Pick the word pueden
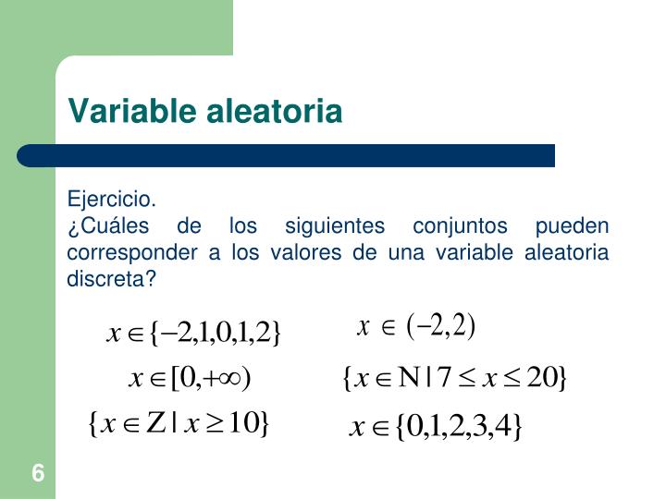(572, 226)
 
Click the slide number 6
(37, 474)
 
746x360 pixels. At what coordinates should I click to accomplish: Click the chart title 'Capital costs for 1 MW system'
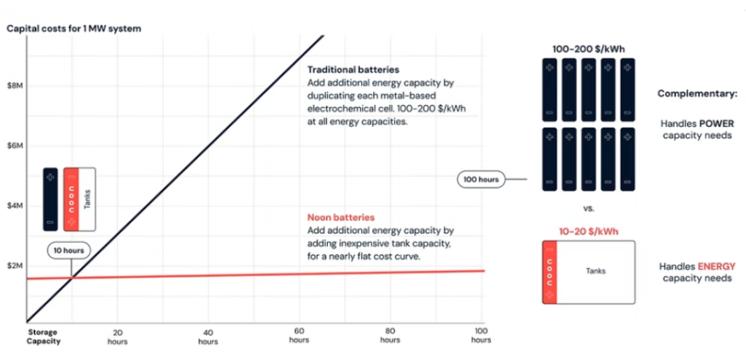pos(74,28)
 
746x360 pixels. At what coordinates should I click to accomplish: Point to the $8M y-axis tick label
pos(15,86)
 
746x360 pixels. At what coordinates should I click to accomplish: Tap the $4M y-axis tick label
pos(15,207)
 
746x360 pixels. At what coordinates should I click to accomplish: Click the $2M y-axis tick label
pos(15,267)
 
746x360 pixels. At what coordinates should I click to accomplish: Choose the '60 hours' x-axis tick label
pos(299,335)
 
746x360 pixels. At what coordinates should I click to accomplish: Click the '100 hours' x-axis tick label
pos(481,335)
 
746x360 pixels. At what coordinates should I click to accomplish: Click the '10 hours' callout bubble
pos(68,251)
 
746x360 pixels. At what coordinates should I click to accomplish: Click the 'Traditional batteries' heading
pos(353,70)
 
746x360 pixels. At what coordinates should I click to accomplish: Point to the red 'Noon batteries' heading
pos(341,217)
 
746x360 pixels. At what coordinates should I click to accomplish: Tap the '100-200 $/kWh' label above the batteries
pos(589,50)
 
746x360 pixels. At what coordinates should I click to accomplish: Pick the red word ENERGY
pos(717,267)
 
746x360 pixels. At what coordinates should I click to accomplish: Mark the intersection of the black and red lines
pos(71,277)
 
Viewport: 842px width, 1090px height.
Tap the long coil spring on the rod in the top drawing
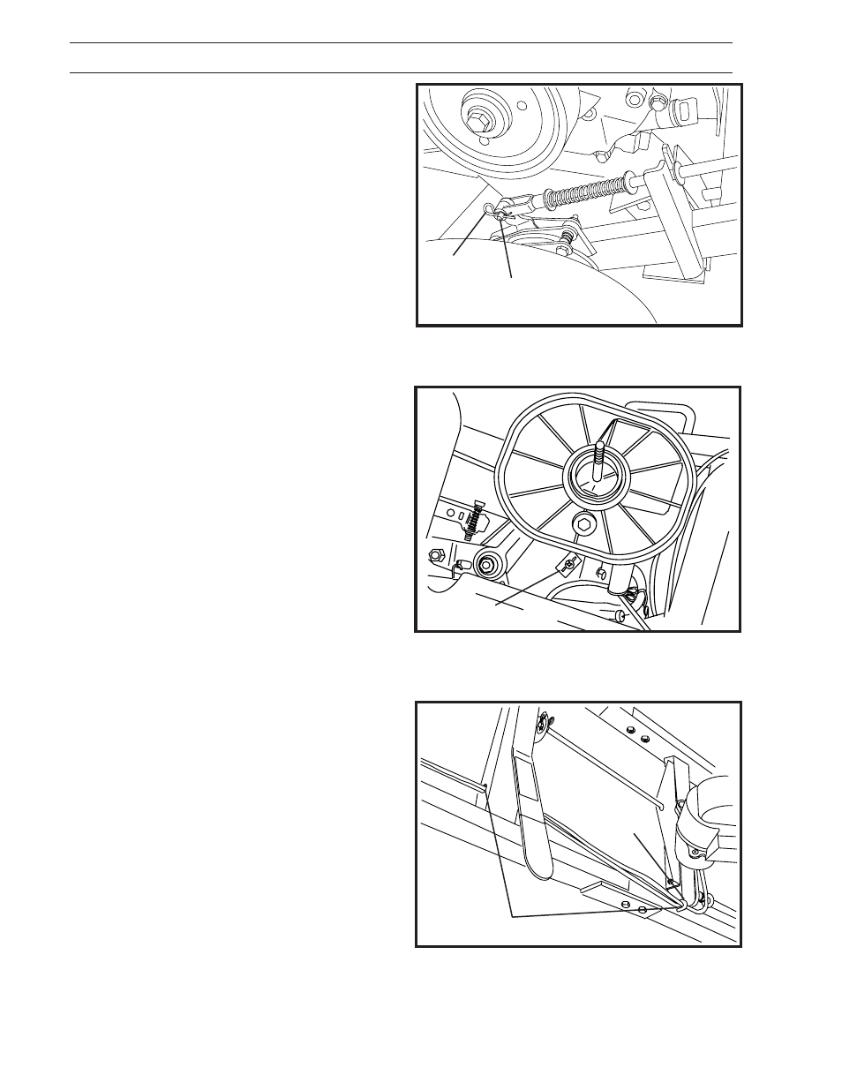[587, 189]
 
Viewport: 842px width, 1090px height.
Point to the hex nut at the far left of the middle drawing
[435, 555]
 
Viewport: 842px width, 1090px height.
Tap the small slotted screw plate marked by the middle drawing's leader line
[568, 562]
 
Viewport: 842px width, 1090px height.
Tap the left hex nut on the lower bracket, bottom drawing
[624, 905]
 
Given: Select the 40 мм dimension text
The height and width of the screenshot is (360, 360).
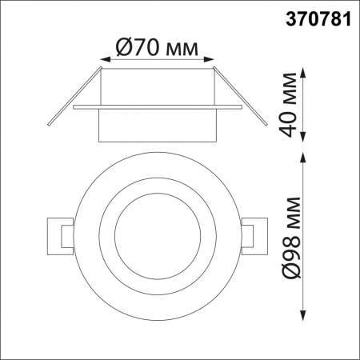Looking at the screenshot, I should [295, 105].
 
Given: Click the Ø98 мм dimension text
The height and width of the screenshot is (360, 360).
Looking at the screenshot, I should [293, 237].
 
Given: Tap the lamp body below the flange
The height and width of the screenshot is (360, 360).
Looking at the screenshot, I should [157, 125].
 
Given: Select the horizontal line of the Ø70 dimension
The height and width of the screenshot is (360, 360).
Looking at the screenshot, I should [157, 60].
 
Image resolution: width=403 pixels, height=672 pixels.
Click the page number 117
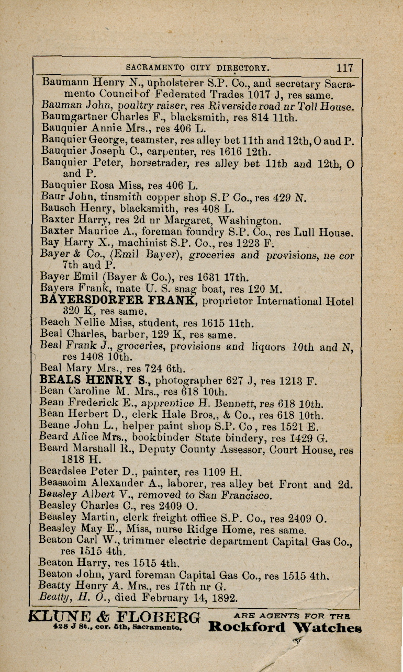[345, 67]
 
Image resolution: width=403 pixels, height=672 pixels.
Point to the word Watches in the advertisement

--------

TASK TO COMPLETE
Copy out all of the items above word for word, leaving out the pictures.

SOLUTION TO THE PROBLEM
Pick the word pueden
(572, 226)
 
Click the slide number 6
(37, 474)
 
746x360 pixels. At what coordinates should I click to accomplish: Click the chart title 'Capital costs for 1 MW system'
pos(74,28)
 
746x360 pixels. At what coordinates should I click to accomplish: Point to the $8M y-axis tick label
pos(15,86)
 
746x360 pixels. At what coordinates should I click to accomplish: Tap the $4M y-axis tick label
pos(15,207)
 
746x360 pixels. At what coordinates should I click to accomplish: Click the $2M y-axis tick label
pos(15,267)
 
746x360 pixels. At what coordinates should I click to accomplish: Choose the '60 hours' x-axis tick label
pos(299,335)
 
746x360 pixels. At what coordinates should I click to accomplish: Click the '100 hours' x-axis tick label
pos(481,335)
 
746x360 pixels. At what coordinates should I click to accomplish: Click the '10 hours' callout bubble
pos(68,251)
 
746x360 pixels. At what coordinates should I click to accomplish: Click the 'Traditional batteries' heading
pos(353,70)
 
746x360 pixels. At what coordinates should I click to accomplish: Point to the red 'Noon batteries' heading
pos(341,217)
 
746x360 pixels. At what coordinates should I click to accomplish: Tap the '100-200 $/kWh' label above the batteries
pos(589,50)
 
746x360 pixels. At what coordinates should I click to accomplish: Pick the red word ENERGY
pos(717,267)
 
746x360 pixels. At what coordinates should I click to accomplish: Mark the intersection of the black and red lines
pos(71,277)
 
Viewport: 842px width, 1090px height.
Tap the long coil spring on the rod in the top drawing
[587, 189]
 
Viewport: 842px width, 1090px height.
Point to the hex nut at the far left of the middle drawing
[435, 555]
 
Viewport: 842px width, 1090px height.
Tap the small slotted screw plate marked by the middle drawing's leader line
[568, 562]
 
Viewport: 842px width, 1090px height.
Tap the left hex nut on the lower bracket, bottom drawing
[624, 905]
 
Given: Select the 40 мм dimension text
The height and width of the screenshot is (360, 360).
Looking at the screenshot, I should [295, 105].
 
Given: Click the Ø98 мм dimension text
The height and width of the screenshot is (360, 360).
Looking at the screenshot, I should [293, 237].
 
Given: Tap the lamp body below the flange
The height and width of the screenshot is (360, 360).
Looking at the screenshot, I should [157, 125].
 
Given: Select the horizontal line of the Ø70 dimension
The height and width of the screenshot is (360, 360).
Looking at the screenshot, I should [157, 60].
 
Image resolution: width=403 pixels, height=672 pixels.
Click the page number 117
[345, 67]
 
Image resolution: width=403 pixels, height=672 pixels.
Point to the word Watches in the advertisement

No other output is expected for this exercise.